Supplied material:
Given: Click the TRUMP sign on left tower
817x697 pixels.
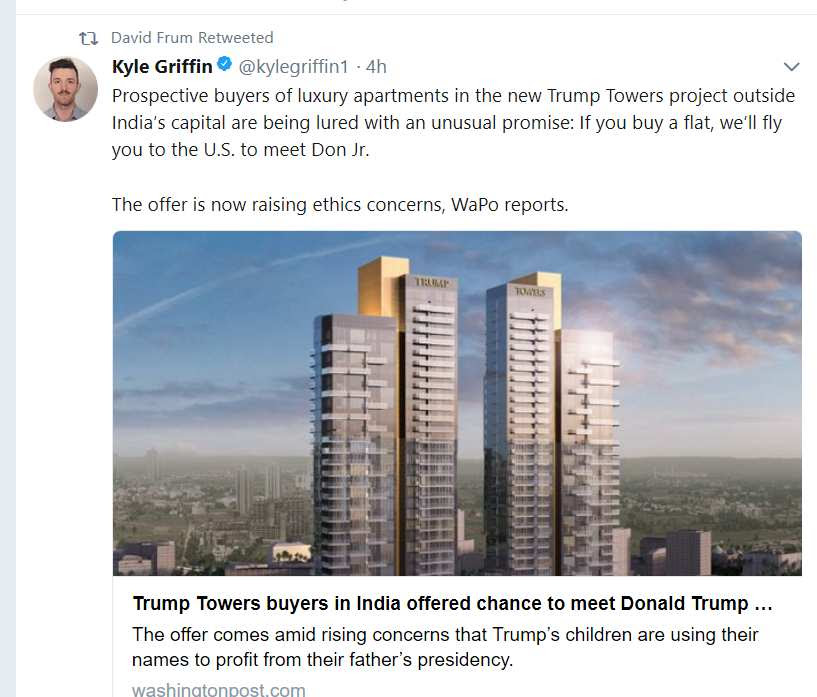Looking at the screenshot, I should tap(432, 283).
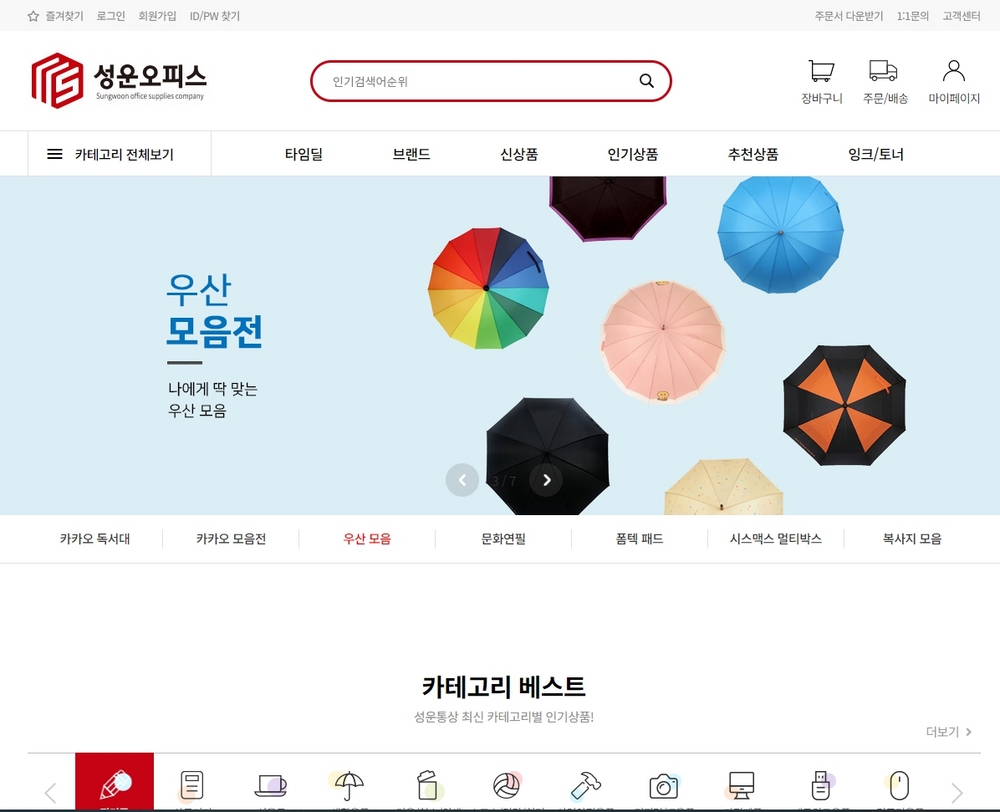Click the 더보기 link
Screen dimensions: 1000x812
(x=948, y=732)
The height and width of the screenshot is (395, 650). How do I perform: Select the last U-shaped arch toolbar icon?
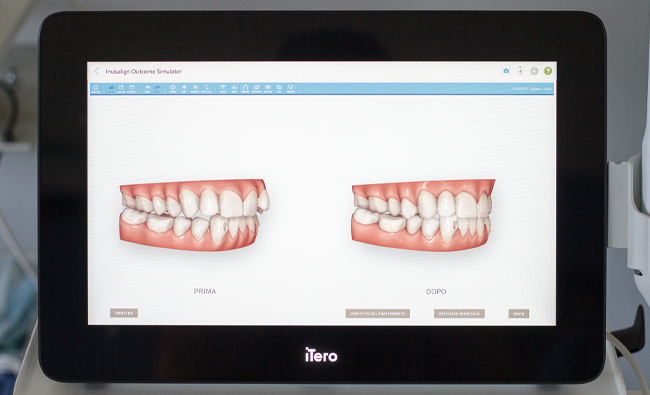(290, 88)
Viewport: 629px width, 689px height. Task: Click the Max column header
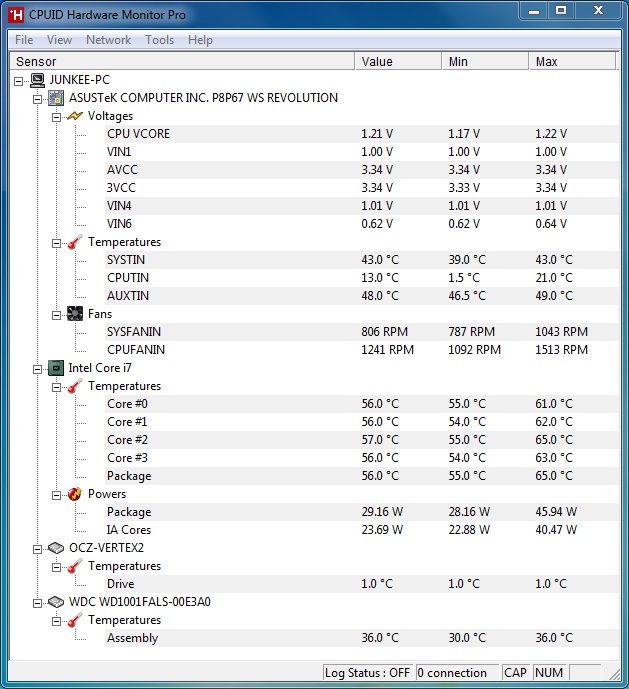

Work to complete: For this exercise, set down exactly the lines that run from the line holding "The height and" to the last line of the records above; include both end lines and omit pictures.

Exercise output:
The height and width of the screenshot is (395, 650). How do I perform: Select the last U-shaped arch toolbar icon?
(290, 88)
Viewport: 629px width, 689px height. Task: Click the Max column header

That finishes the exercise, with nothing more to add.